From b55eb6eb2a7427428c59b293a0900131fc849595 Mon Sep 17 00:00:00 2001
From: Mike Yuan <me@yhndnzj.com>
Date: Wed, 4 Jun 2025 15:03:42 +0000
Subject: [PATCH 1/8] pidfs: never refuse ppid == 0 in PIDFD_GET_INFO

In systemd we spotted an issue after switching to ioctl(PIDFD_GET_INFO)
for obtaining pid number the pidfd refers to, that for processes
with a parent from outer pidns PIDFD_GET_INFO unexpectedly yields
-ESRCH [1]. It turned out that there's an arbitrary check blocking
this, which is not really sensible given getppid() happily returns
0 for such processes. Just drop the spurious check and userspace
ought to handle ppid == 0 properly everywhere.

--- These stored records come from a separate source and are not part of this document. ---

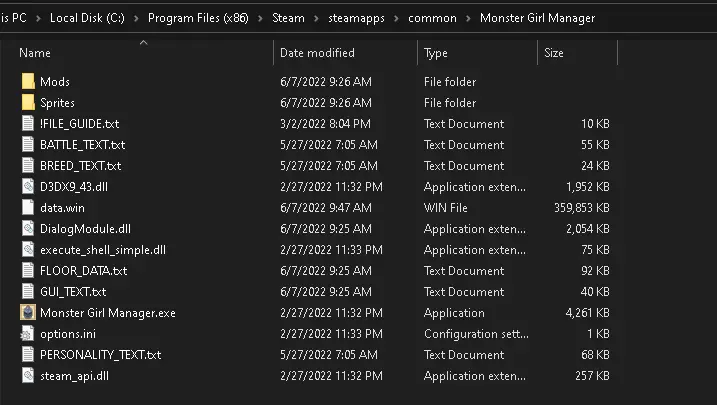
Task: Expand the chevron after Steam in path
Action: [316, 18]
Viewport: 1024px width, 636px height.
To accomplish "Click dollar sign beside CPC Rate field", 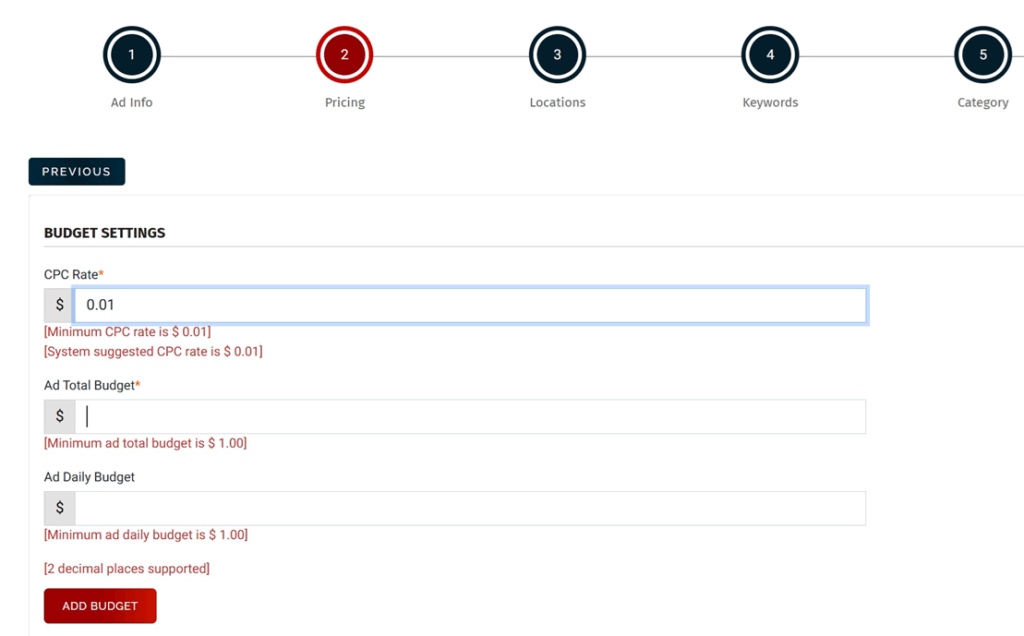I will coord(59,305).

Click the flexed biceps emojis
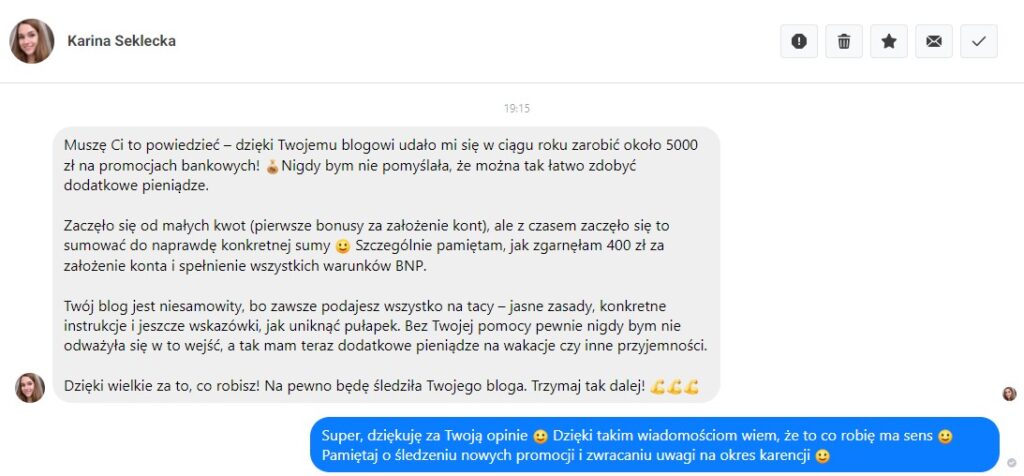point(675,387)
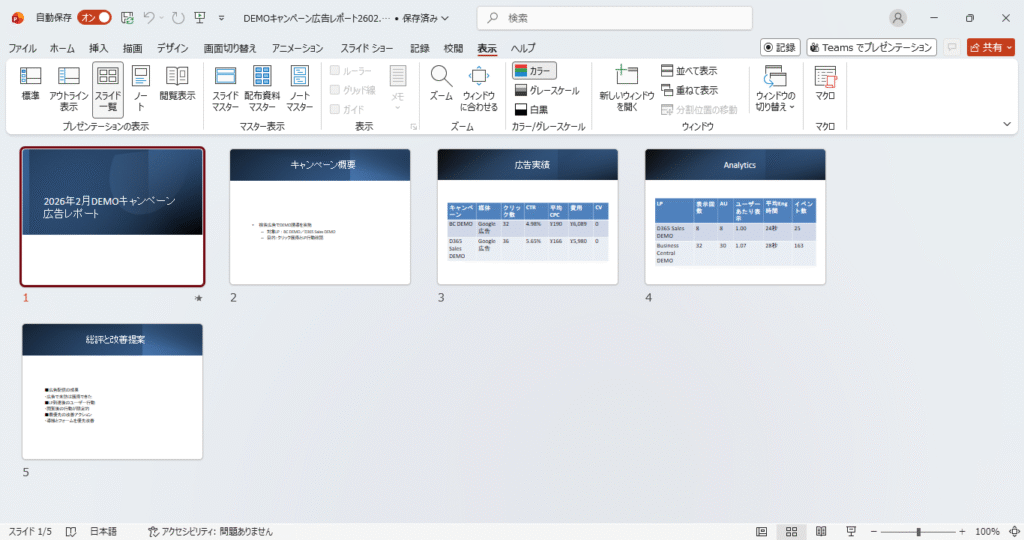Click the 共有 share button
Viewport: 1024px width, 540px height.
point(990,47)
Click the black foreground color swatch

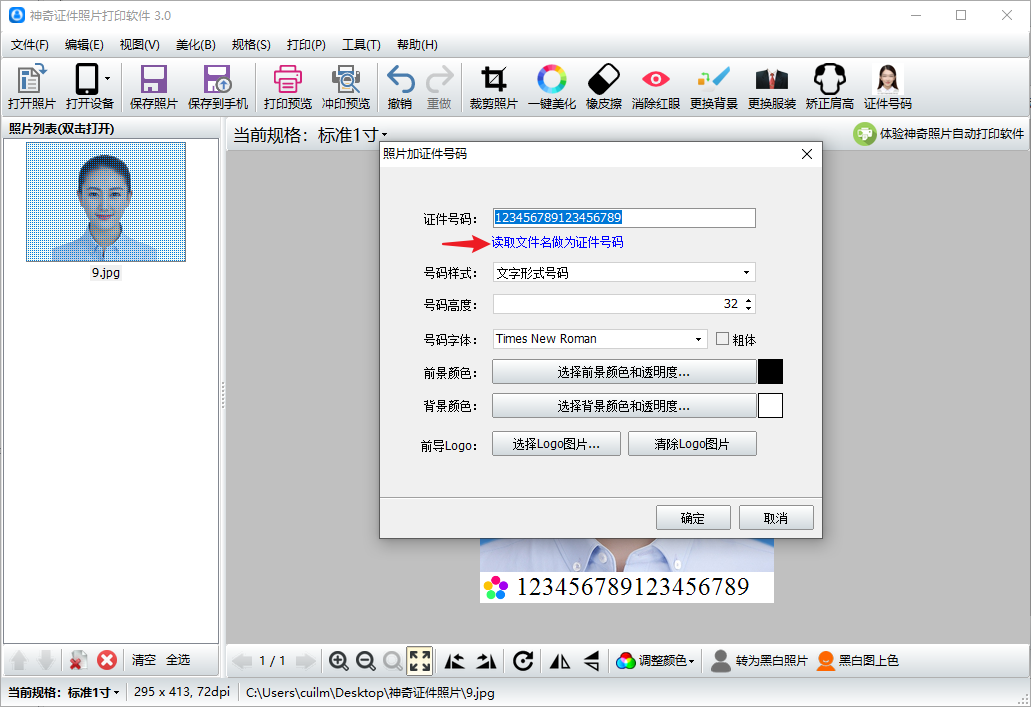[770, 373]
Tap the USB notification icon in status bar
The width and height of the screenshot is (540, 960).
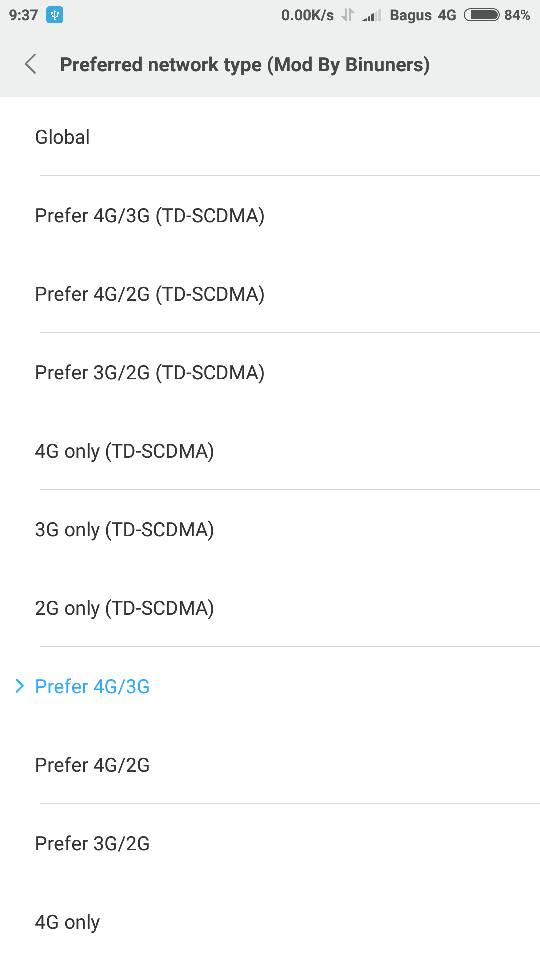[54, 15]
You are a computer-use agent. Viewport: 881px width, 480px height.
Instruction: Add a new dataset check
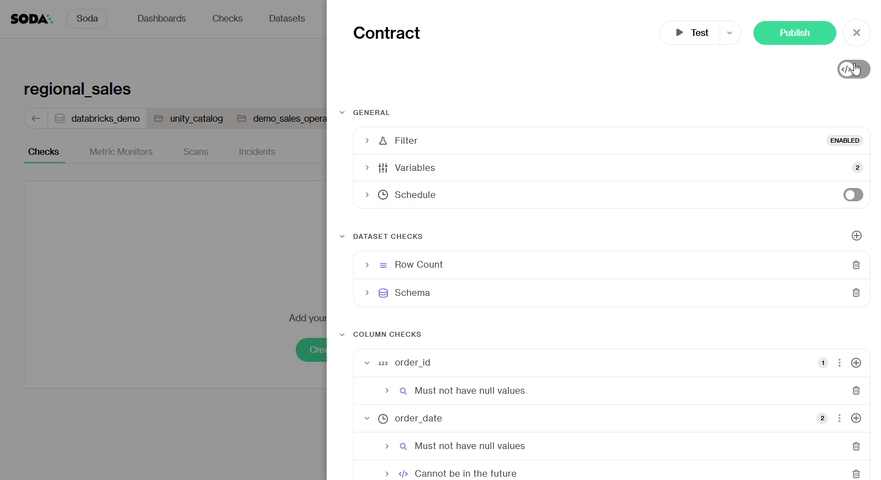(856, 236)
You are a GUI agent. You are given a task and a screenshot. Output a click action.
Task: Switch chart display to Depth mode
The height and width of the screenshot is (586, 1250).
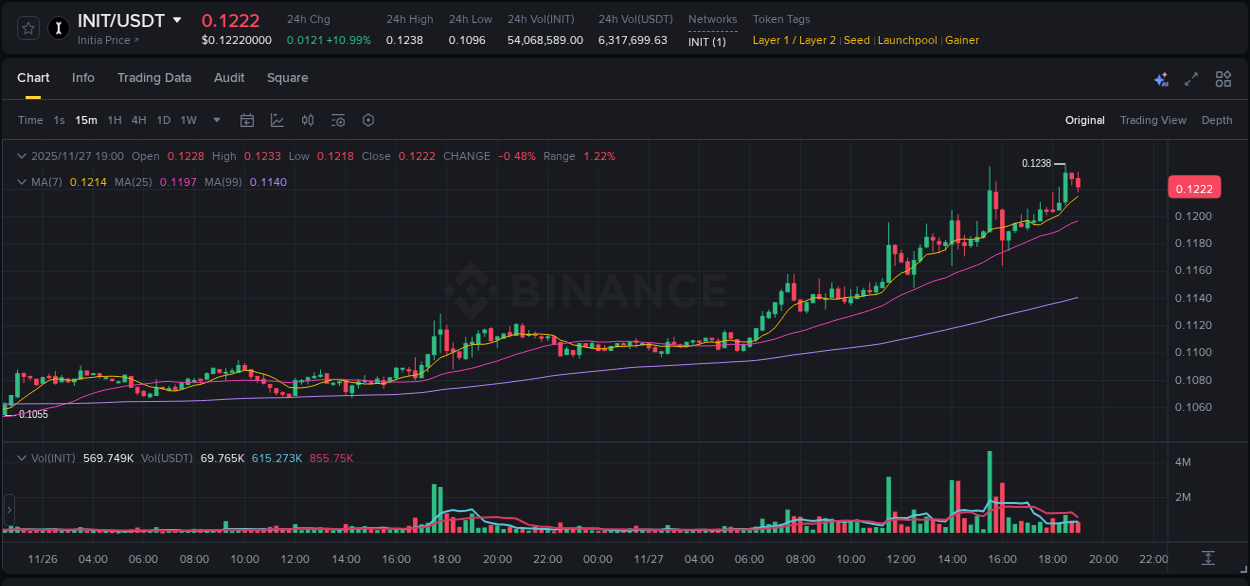pos(1216,120)
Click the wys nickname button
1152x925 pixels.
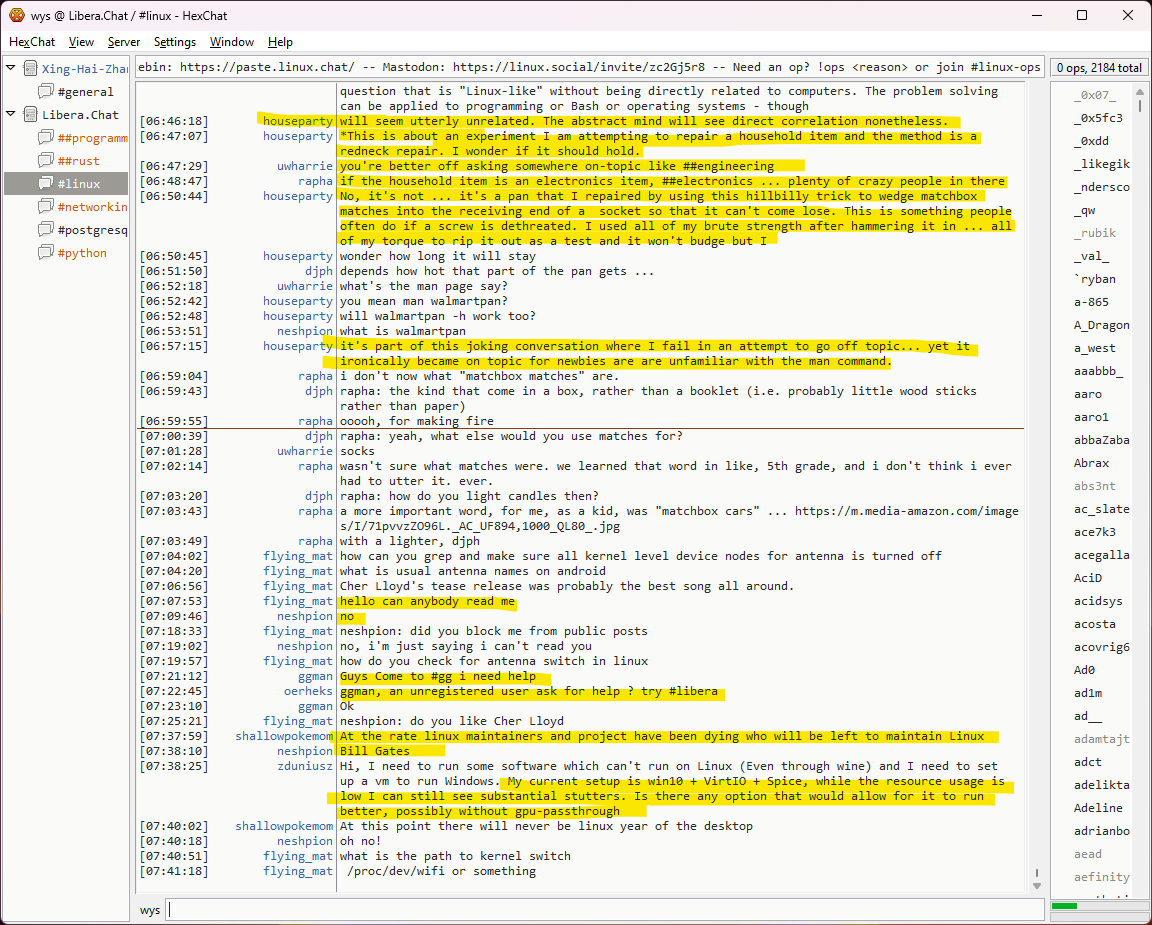click(x=150, y=910)
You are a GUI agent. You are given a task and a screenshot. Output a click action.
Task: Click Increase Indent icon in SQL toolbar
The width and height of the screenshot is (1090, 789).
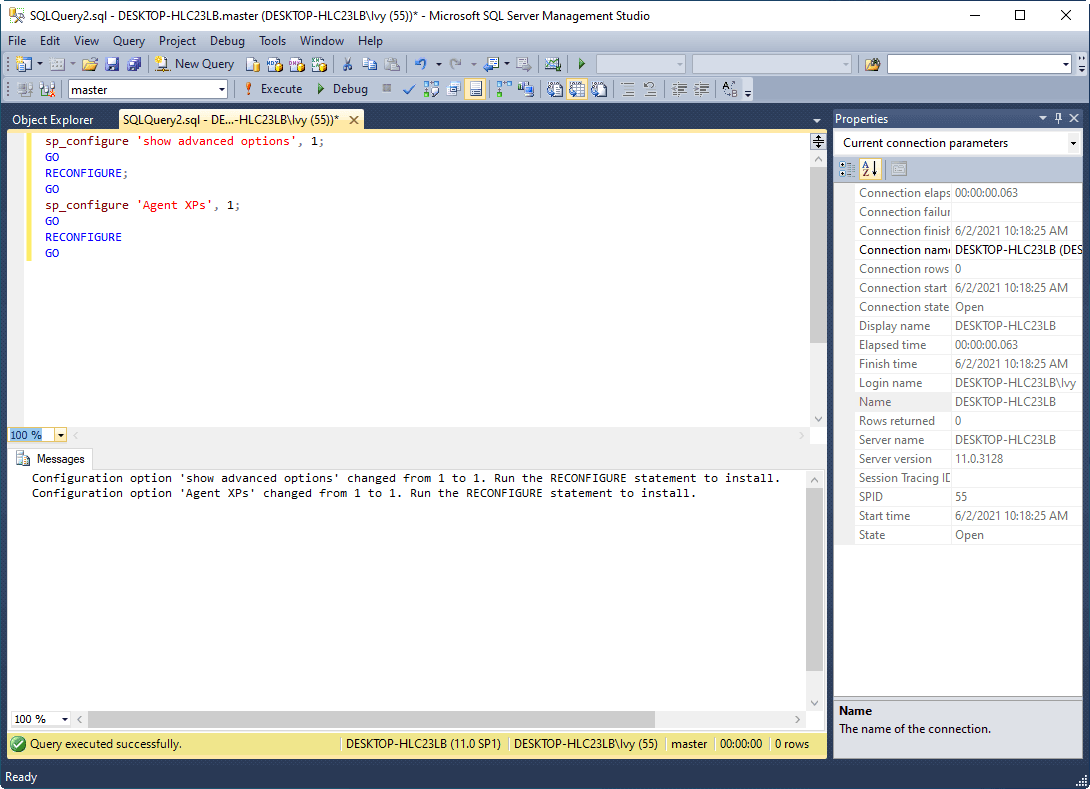tap(703, 89)
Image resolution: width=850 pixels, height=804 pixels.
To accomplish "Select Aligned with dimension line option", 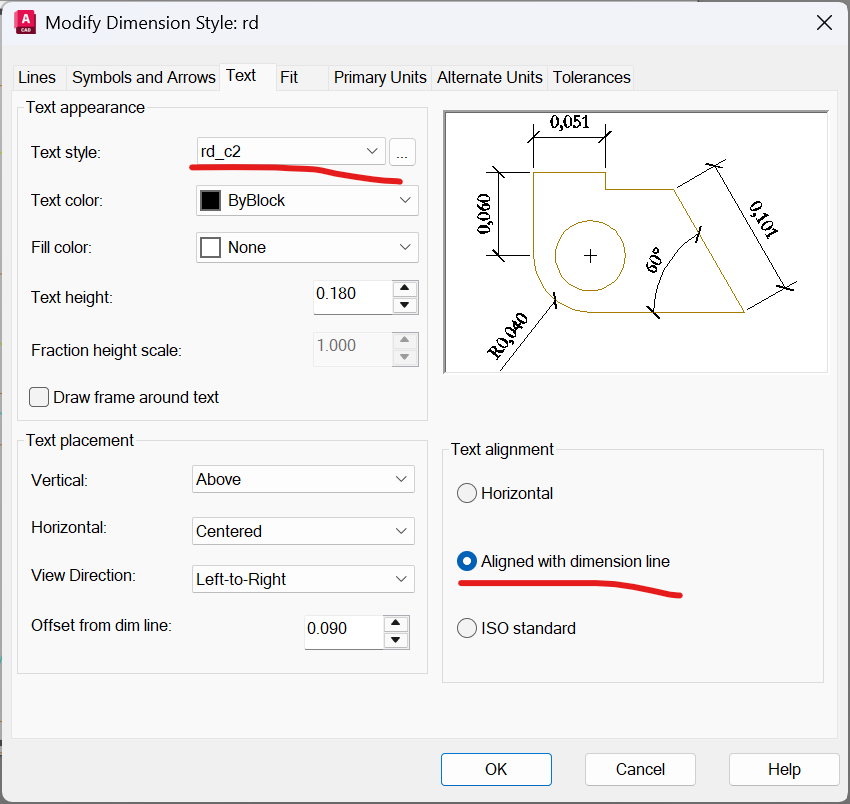I will tap(467, 561).
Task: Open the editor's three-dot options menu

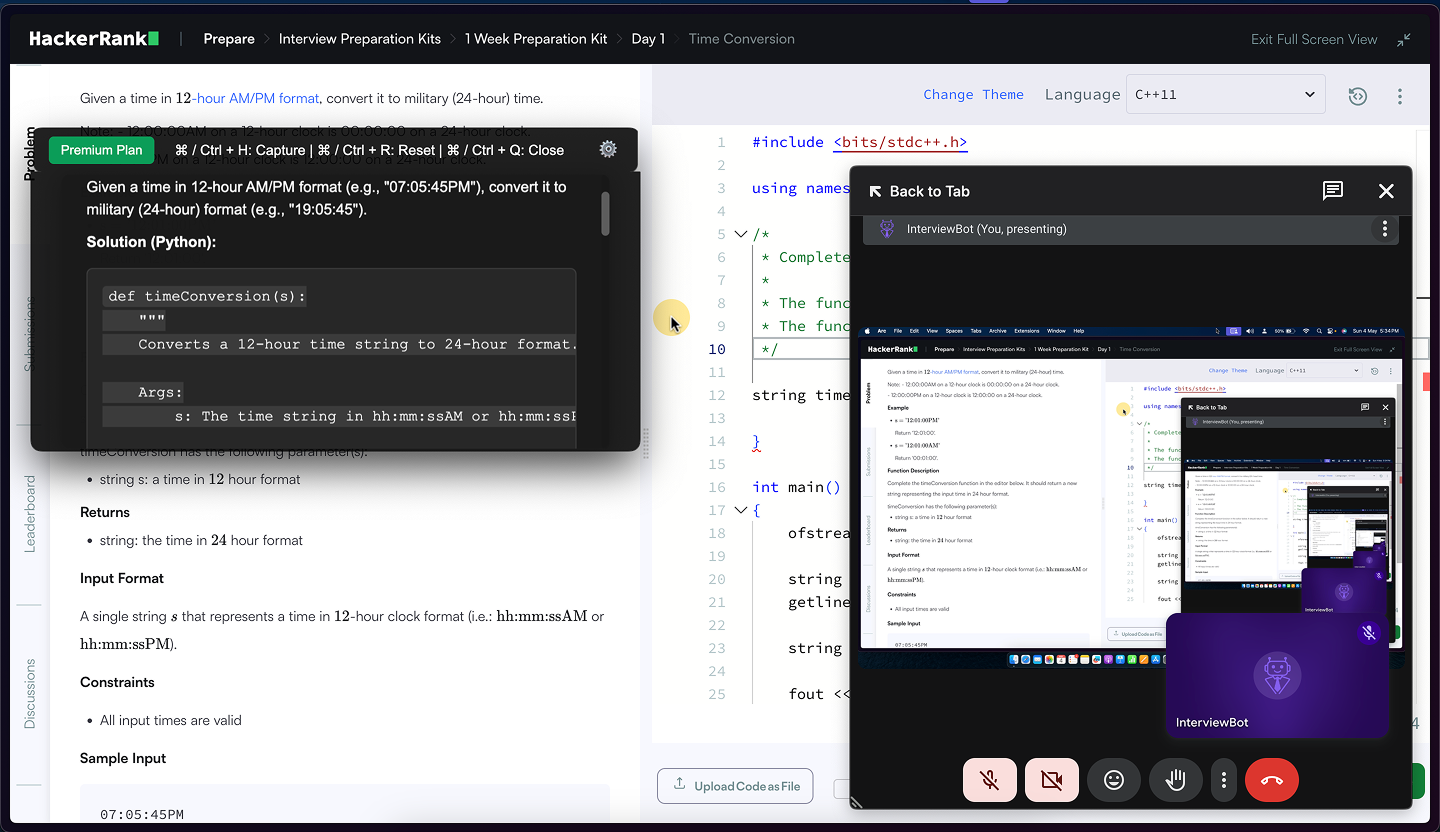Action: point(1400,95)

[1] https://github.com/systemd/systemd/issues/37715

Fixes: cdda1f26e74b ("pidfd: add ioctl to retrieve pid info")
Signed-off-by: Mike Yuan <me@yhndnzj.com>
Link: https://lore.kernel.org/20250604150238.42664-1-me@yhndnzj.com
Cc: Christian Brauner <brauner@kernel.org>
Cc: Luca Boccassi <luca.boccassi@gmail.com>
Cc: stable@vger.kernel.org
Signed-off-by: Christian Brauner <brauner@kernel.org>
---
 fs/pidfs.c | 2 +-
 1 file changed, 1 insertion(+), 1 deletion(-)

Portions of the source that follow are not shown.